(Material for this exercise Opens)

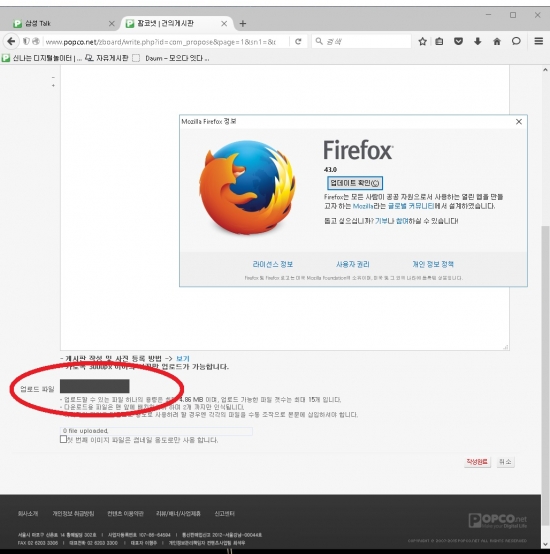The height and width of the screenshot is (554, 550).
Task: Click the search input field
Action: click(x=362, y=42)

(Material for this exercise Closes)
(Material for this exercise Opens)

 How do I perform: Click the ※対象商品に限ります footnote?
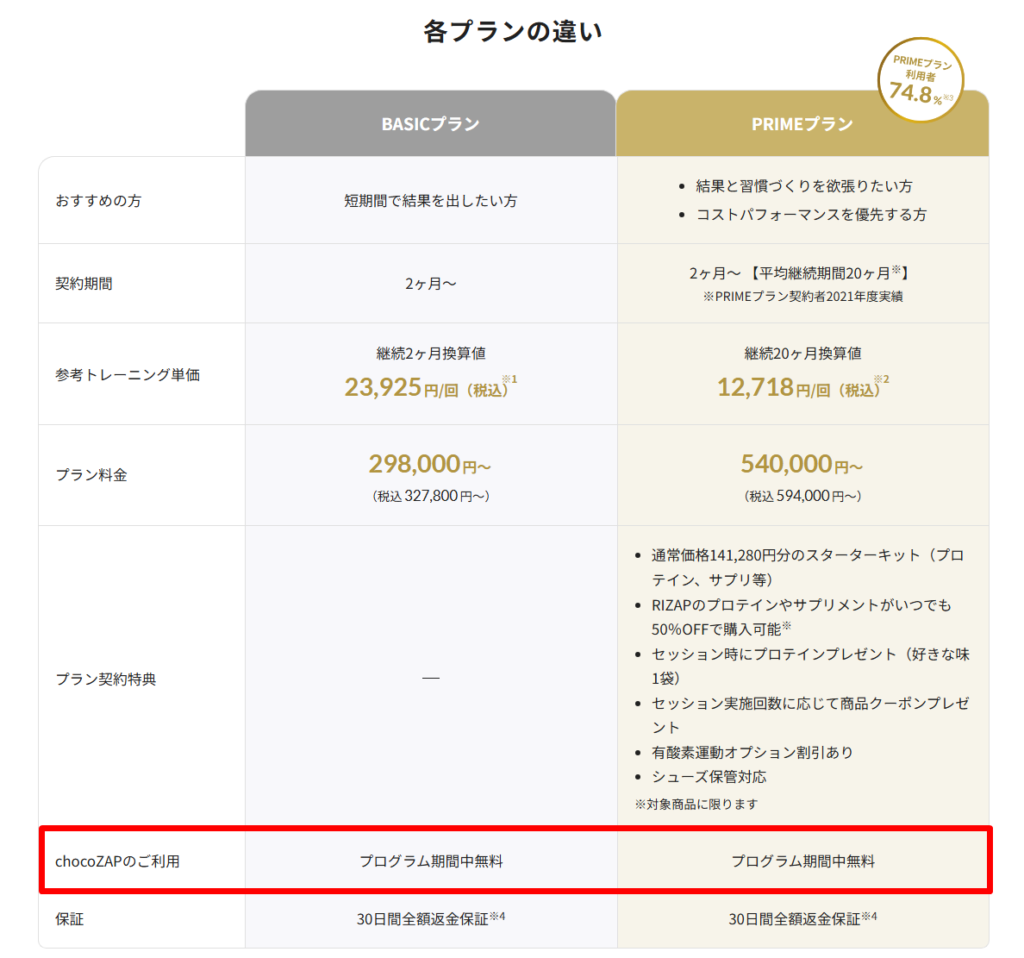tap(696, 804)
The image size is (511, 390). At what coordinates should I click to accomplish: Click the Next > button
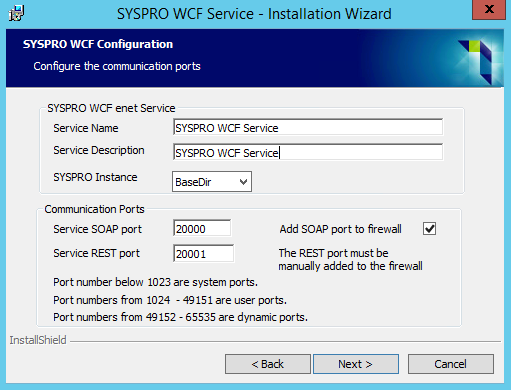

(Material for this exercise Closes)

**What is being asked:** Taking the entries above, extract every line from the one bearing "How do I perform: Click" through the one bearing "The image size", exactly, with no pictures.

**Solution:**
 How do I perform: Click the ※対象商品に限ります footnote?
tap(696, 804)
The image size is (511, 390). At what coordinates should I click to accomplish: Click the Next > button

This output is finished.